Hawks Still Have Frontcourt Issues
With the season fast approaching, much of the talk surrounding the Atlanta Hawks has focused on the signing of with former superstar turned journeyman Tracy McGrady and Jamal Crawford’s imminent exit, but the Hawks still have other issues to address.
Last year, Hawks head coach Larry Drew spent plenty of time talking about what he viewed as the biggest problem with the team—a lack of physicality. A first-round victory over the Orlando Magic and the big of all bigs, Dwight Howard, combined with a couple of solid second round performances might have temporarily distracted some from the Hawks frontcourt shortcomings.
Many of last year’s post-season successes, however, were a result of superb perimeter play. Joe Johnson’s consistency, Crawford’s offensive outbursts and Jeff Teague’s coming out party made the Hawks more competitive than a lot of people expected.
The Hawks no doubt looked better last year in the playoffs than in years past but it’s still hard to ignore Howard’s gaudy first round stat line—27 points and 15.5 rebounds per game.
The Hawks re-signing of Jason Collins and the addition of second round draft pick, Keith Benson, will keep the problem from getting immediately worse but the two will not make things much better for the team.
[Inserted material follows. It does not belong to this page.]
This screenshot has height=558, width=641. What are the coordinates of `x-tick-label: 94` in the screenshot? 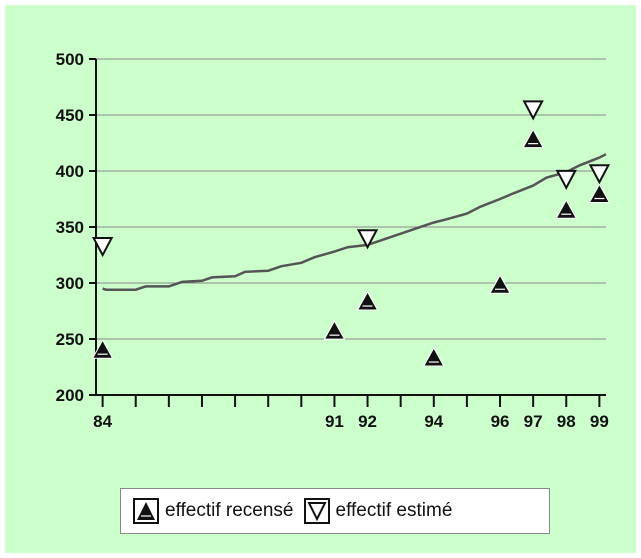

Atlanta experienced some success last year when starting Jason Collins at the center position while moving Al Horford over to power forward, a position Horford has been saying he prefers to play for years.
Realistically, It’s hard to imagine that a 33-year-old Collins, who turned in averages of two points and 2.1 rebounds per game, will have much of an impact this season. Also, Benson, who stands at 6-foot-11 and weighs in at 230 pounds, was not known as a bruiser in his time at Oakland University and it will be interesting to see how the soft-spoken forward/center will make the transition to the NBA.
Josh Smith enters the Hawks training camp slimmer than ever. Although Smith appears to be more focused and passionate this season, an even slimmer, undersized power forward might not be what the Hawks need right now. If the rumors of Smith being on the way out are true, Atlanta should use the opportunity to add size to their frontcourt.
In the meantime, the Hawks can look forward to the contributions of McGrady. Last season with Detroit he averaged eight points, 3.5 rebounds and 3.5 assists per game while playing only 23.4 minutes per contest. Many Hawks fans are hoping McGrady can show flashes of the old T-Mac that won two scoring titles, single-handedly fueled one of the most memorable comeback wins of all time and posterized the 7-foot-6 Shawn Bradley.
Ten-year veteran, Vladimir Radmanovic is also set to join the team. His 40.5 percent shooting from deep last year was enough to rank 23rd amongst the league.